[START Data to process]

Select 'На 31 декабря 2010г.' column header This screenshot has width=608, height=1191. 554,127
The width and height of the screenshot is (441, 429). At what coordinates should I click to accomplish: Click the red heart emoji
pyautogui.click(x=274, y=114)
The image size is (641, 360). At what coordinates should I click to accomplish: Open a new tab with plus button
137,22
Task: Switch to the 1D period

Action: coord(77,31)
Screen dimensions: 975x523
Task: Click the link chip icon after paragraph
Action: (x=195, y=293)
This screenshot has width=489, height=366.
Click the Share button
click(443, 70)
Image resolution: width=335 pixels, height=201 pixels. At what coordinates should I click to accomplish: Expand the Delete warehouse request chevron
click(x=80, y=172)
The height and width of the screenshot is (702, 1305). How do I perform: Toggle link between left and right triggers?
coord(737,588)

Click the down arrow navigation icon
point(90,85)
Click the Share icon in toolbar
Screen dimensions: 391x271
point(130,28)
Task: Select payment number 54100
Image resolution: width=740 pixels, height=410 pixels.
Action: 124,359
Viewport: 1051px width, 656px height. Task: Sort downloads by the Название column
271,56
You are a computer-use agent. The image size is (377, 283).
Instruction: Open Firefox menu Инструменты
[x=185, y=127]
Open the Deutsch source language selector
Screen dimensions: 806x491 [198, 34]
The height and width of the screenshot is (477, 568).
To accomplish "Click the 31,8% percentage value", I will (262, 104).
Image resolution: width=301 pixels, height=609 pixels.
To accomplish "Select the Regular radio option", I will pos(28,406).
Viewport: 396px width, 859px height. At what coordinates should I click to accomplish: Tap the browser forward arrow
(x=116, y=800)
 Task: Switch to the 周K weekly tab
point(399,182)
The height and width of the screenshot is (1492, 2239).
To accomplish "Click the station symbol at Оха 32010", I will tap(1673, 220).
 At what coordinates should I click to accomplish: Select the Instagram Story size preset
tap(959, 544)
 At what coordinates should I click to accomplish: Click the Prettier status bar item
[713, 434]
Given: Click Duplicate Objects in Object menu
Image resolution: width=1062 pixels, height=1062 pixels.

[END Data to process]

-- Aim of the task --
Transcribe the lines above without any changes.

-- Solution for this problem --
Select 'На 31 декабря 2010г.' column header This screenshot has width=608, height=1191. 554,127
The width and height of the screenshot is (441, 429). At what coordinates should I click to accomplish: Click the red heart emoji
pyautogui.click(x=274, y=114)
The image size is (641, 360). At what coordinates should I click to accomplish: Open a new tab with plus button
137,22
Task: Switch to the 1D period

Action: coord(77,31)
Screen dimensions: 975x523
Task: Click the link chip icon after paragraph
Action: (x=195, y=293)
This screenshot has width=489, height=366.
Click the Share button
click(443, 70)
Image resolution: width=335 pixels, height=201 pixels. At what coordinates should I click to accomplish: Expand the Delete warehouse request chevron
click(x=80, y=172)
The height and width of the screenshot is (702, 1305). How do I perform: Toggle link between left and right triggers?
coord(737,588)

Click the down arrow navigation icon
point(90,85)
Click the Share icon in toolbar
Screen dimensions: 391x271
point(130,28)
Task: Select payment number 54100
Image resolution: width=740 pixels, height=410 pixels.
Action: 124,359
Viewport: 1051px width, 656px height. Task: Sort downloads by the Название column
271,56
You are a computer-use agent. The image size is (377, 283).
Instruction: Open Firefox menu Инструменты
[x=185, y=127]
Open the Deutsch source language selector
Screen dimensions: 806x491 [198, 34]
The height and width of the screenshot is (477, 568).
To accomplish "Click the 31,8% percentage value", I will (262, 104).
Image resolution: width=301 pixels, height=609 pixels.
To accomplish "Select the Regular radio option", I will pos(28,406).
Viewport: 396px width, 859px height. At what coordinates should I click to accomplish: Tap the browser forward arrow
(x=116, y=800)
 Task: Switch to the 周K weekly tab
point(399,182)
The height and width of the screenshot is (1492, 2239).
To accomplish "Click the station symbol at Оха 32010", I will tap(1673, 220).
 At what coordinates should I click to accomplish: Select the Instagram Story size preset
tap(959, 544)
 At what coordinates should I click to accomplish: Click the Prettier status bar item
[713, 434]
Given: Click Duplicate Objects in Object menu
Image resolution: width=1062 pixels, height=1062 pixels.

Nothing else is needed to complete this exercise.